Assignment. Please repeat every entry that follows, keeping each one exactly the same.

Listed entries.
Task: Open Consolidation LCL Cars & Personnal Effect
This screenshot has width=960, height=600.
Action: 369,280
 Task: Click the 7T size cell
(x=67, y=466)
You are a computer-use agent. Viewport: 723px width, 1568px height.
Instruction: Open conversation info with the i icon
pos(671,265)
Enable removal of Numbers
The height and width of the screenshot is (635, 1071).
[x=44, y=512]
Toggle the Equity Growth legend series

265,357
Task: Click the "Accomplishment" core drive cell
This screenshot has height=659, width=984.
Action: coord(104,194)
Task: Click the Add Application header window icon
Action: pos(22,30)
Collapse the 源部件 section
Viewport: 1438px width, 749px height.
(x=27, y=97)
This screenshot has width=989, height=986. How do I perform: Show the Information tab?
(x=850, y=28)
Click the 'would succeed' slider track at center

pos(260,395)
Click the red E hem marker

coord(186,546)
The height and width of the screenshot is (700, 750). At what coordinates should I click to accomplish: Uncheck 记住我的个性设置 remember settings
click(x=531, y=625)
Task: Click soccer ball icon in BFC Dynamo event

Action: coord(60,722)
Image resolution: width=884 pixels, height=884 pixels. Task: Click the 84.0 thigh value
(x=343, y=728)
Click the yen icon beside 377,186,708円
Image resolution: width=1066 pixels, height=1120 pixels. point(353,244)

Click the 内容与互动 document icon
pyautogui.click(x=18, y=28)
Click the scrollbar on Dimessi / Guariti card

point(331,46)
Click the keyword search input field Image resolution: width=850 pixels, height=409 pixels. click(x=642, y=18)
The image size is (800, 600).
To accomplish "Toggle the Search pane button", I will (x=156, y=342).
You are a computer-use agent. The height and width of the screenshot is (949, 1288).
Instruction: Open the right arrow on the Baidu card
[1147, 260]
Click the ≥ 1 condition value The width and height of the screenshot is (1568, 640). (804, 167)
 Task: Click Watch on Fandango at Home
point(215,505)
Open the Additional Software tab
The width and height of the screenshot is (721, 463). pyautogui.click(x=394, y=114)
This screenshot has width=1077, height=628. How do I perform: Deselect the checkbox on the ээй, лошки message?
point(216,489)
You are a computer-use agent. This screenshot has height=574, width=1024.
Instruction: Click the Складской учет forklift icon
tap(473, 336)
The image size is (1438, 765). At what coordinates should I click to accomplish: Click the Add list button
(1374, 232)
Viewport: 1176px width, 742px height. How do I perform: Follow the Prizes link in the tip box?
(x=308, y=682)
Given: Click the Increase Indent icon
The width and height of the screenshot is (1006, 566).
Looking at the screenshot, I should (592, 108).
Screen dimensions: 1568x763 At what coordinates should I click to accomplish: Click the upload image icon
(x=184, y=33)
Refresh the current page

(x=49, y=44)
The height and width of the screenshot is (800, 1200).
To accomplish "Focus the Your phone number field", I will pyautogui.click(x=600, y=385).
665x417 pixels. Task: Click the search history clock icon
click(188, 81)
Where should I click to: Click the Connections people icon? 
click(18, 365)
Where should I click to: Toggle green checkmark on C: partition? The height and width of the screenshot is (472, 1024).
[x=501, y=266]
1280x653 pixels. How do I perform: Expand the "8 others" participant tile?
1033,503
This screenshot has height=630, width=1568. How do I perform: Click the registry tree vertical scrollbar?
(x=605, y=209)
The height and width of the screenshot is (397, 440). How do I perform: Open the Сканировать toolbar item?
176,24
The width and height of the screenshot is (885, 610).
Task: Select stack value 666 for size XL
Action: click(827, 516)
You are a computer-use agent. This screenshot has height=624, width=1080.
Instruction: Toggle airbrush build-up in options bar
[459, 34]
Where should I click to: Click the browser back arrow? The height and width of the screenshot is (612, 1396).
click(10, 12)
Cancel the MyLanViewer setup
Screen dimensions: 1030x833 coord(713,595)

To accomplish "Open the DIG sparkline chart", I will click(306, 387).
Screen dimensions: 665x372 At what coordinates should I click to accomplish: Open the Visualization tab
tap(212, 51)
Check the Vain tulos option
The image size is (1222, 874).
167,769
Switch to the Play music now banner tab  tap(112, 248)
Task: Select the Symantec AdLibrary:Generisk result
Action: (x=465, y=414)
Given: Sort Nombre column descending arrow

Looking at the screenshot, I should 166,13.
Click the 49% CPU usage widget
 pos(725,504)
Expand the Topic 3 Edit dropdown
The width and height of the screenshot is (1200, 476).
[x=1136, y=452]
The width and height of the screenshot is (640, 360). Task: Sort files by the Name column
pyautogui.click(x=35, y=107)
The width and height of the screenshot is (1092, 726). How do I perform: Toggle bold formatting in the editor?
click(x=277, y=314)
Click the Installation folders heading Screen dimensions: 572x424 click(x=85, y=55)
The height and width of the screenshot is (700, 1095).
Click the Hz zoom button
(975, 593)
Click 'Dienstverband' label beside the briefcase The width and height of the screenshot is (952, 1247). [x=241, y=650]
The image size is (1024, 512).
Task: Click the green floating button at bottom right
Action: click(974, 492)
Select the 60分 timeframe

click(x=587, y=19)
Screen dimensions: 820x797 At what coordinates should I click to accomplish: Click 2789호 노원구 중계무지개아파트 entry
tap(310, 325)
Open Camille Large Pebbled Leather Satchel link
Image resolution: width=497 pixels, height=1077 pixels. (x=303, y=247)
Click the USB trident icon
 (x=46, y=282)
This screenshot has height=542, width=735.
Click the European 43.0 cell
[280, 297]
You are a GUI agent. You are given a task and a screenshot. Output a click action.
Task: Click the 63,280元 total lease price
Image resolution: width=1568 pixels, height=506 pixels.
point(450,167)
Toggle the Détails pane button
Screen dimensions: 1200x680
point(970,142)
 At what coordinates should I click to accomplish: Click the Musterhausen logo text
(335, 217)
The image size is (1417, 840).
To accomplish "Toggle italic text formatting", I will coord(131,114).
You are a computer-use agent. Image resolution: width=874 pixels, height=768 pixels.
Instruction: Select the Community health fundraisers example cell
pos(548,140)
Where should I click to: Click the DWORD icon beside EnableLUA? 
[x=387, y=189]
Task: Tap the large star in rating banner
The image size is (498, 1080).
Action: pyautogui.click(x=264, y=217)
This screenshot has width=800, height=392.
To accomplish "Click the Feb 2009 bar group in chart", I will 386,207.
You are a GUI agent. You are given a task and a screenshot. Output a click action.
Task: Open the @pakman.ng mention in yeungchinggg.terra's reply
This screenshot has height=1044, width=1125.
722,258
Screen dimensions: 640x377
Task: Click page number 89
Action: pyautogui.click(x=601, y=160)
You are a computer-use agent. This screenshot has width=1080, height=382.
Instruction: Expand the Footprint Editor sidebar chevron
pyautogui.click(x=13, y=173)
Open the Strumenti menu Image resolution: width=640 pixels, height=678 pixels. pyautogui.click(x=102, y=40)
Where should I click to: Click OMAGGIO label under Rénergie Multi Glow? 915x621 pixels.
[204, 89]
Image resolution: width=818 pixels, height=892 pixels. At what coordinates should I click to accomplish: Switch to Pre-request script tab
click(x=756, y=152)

Problem solution.
Task: Open Consolidation LCL Cars & Personnal Effect
This screenshot has width=960, height=600.
Action: 369,280
 Task: Click the 7T size cell
(x=67, y=466)
You are a computer-use agent. Viewport: 723px width, 1568px height.
Instruction: Open conversation info with the i icon
pos(671,265)
Enable removal of Numbers
The height and width of the screenshot is (635, 1071).
[x=44, y=512]
Toggle the Equity Growth legend series

265,357
Task: Click the "Accomplishment" core drive cell
This screenshot has height=659, width=984.
Action: coord(104,194)
Task: Click the Add Application header window icon
Action: pos(22,30)
Collapse the 源部件 section
Viewport: 1438px width, 749px height.
(x=27, y=97)
This screenshot has width=989, height=986. How do I perform: Show the Information tab?
(x=850, y=28)
Click the 'would succeed' slider track at center

pos(260,395)
Click the red E hem marker

coord(186,546)
The height and width of the screenshot is (700, 750). At what coordinates should I click to accomplish: Uncheck 记住我的个性设置 remember settings
click(x=531, y=625)
Task: Click soccer ball icon in BFC Dynamo event

Action: coord(60,722)
Image resolution: width=884 pixels, height=884 pixels. Task: Click the 84.0 thigh value
(x=343, y=728)
Click the yen icon beside 377,186,708円
Image resolution: width=1066 pixels, height=1120 pixels. point(353,244)

Click the 内容与互动 document icon
pyautogui.click(x=18, y=28)
Click the scrollbar on Dimessi / Guariti card

point(331,46)
Click the keyword search input field Image resolution: width=850 pixels, height=409 pixels. click(x=642, y=18)
The image size is (800, 600).
To accomplish "Toggle the Search pane button", I will (x=156, y=342).
You are a computer-use agent. The height and width of the screenshot is (949, 1288).
Instruction: Open the right arrow on the Baidu card
[1147, 260]
Click the ≥ 1 condition value The width and height of the screenshot is (1568, 640). (804, 167)
 Task: Click Watch on Fandango at Home
point(215,505)
Open the Additional Software tab
The width and height of the screenshot is (721, 463). pyautogui.click(x=394, y=114)
This screenshot has width=1077, height=628. How do I perform: Deselect the checkbox on the ээй, лошки message?
point(216,489)
You are a computer-use agent. This screenshot has height=574, width=1024.
Instruction: Click the Складской учет forklift icon
tap(473, 336)
The image size is (1438, 765). At what coordinates should I click to accomplish: Click the Add list button
(1374, 232)
Viewport: 1176px width, 742px height. How do I perform: Follow the Prizes link in the tip box?
(x=308, y=682)
Given: Click the Increase Indent icon
The width and height of the screenshot is (1006, 566).
Looking at the screenshot, I should (592, 108).
Screen dimensions: 1568x763 At what coordinates should I click to accomplish: Click the upload image icon
(x=184, y=33)
Refresh the current page

(x=49, y=44)
The height and width of the screenshot is (800, 1200).
To accomplish "Focus the Your phone number field", I will pyautogui.click(x=600, y=385).
665x417 pixels. Task: Click the search history clock icon
click(188, 81)
Where should I click to: Click the Connections people icon? 
click(18, 365)
Where should I click to: Toggle green checkmark on C: partition? The height and width of the screenshot is (472, 1024).
[x=501, y=266]
1280x653 pixels. How do I perform: Expand the "8 others" participant tile?
1033,503
This screenshot has height=630, width=1568. How do I perform: Click the registry tree vertical scrollbar?
(x=605, y=209)
The height and width of the screenshot is (397, 440). How do I perform: Open the Сканировать toolbar item?
176,24
The width and height of the screenshot is (885, 610).
Task: Select stack value 666 for size XL
Action: click(827, 516)
You are a computer-use agent. This screenshot has height=624, width=1080.
Instruction: Toggle airbrush build-up in options bar
[459, 34]
Where should I click to: Click the browser back arrow? The height and width of the screenshot is (612, 1396).
click(10, 12)
Cancel the MyLanViewer setup
Screen dimensions: 1030x833 coord(713,595)

To accomplish "Open the DIG sparkline chart", I will click(306, 387).
Screen dimensions: 665x372 At what coordinates should I click to accomplish: Open the Visualization tab
tap(212, 51)
Check the Vain tulos option
The image size is (1222, 874).
167,769
Switch to the Play music now banner tab  tap(112, 248)
Task: Select the Symantec AdLibrary:Generisk result
Action: (x=465, y=414)
Given: Sort Nombre column descending arrow

Looking at the screenshot, I should 166,13.
Click the 49% CPU usage widget
 pos(725,504)
Expand the Topic 3 Edit dropdown
The width and height of the screenshot is (1200, 476).
[x=1136, y=452]
The width and height of the screenshot is (640, 360). Task: Sort files by the Name column
pyautogui.click(x=35, y=107)
The width and height of the screenshot is (1092, 726). How do I perform: Toggle bold formatting in the editor?
click(x=277, y=314)
Click the Installation folders heading Screen dimensions: 572x424 click(x=85, y=55)
The height and width of the screenshot is (700, 1095).
Click the Hz zoom button
(975, 593)
Click 'Dienstverband' label beside the briefcase The width and height of the screenshot is (952, 1247). [x=241, y=650]
The image size is (1024, 512).
Task: Click the green floating button at bottom right
Action: click(974, 492)
Select the 60分 timeframe

click(x=587, y=19)
Screen dimensions: 820x797 At what coordinates should I click to accomplish: Click 2789호 노원구 중계무지개아파트 entry
tap(310, 325)
Open Camille Large Pebbled Leather Satchel link
Image resolution: width=497 pixels, height=1077 pixels. (x=303, y=247)
Click the USB trident icon
 (x=46, y=282)
This screenshot has height=542, width=735.
Click the European 43.0 cell
[280, 297]
You are a GUI agent. You are given a task and a screenshot. Output a click action.
Task: Click the 63,280元 total lease price
Image resolution: width=1568 pixels, height=506 pixels.
point(450,167)
Toggle the Détails pane button
Screen dimensions: 1200x680
point(970,142)
 At what coordinates should I click to accomplish: Click the Musterhausen logo text
(335, 217)
The image size is (1417, 840).
To accomplish "Toggle italic text formatting", I will coord(131,114).
You are a computer-use agent. Image resolution: width=874 pixels, height=768 pixels.
Instruction: Select the Community health fundraisers example cell
pos(548,140)
Where should I click to: Click the DWORD icon beside EnableLUA? 
[x=387, y=189]
Task: Tap the large star in rating banner
The image size is (498, 1080).
Action: pyautogui.click(x=264, y=217)
This screenshot has width=800, height=392.
To accomplish "Click the Feb 2009 bar group in chart", I will 386,207.
You are a GUI agent. You are given a task and a screenshot. Output a click action.
Task: Open the @pakman.ng mention in yeungchinggg.terra's reply
This screenshot has height=1044, width=1125.
722,258
Screen dimensions: 640x377
Task: Click page number 89
Action: pyautogui.click(x=601, y=160)
You are a computer-use agent. This screenshot has width=1080, height=382.
Instruction: Expand the Footprint Editor sidebar chevron
pyautogui.click(x=13, y=173)
Open the Strumenti menu Image resolution: width=640 pixels, height=678 pixels. pyautogui.click(x=102, y=40)
Where should I click to: Click OMAGGIO label under Rénergie Multi Glow? 915x621 pixels.
[204, 89]
Image resolution: width=818 pixels, height=892 pixels. At what coordinates should I click to accomplish: Switch to Pre-request script tab
click(x=756, y=152)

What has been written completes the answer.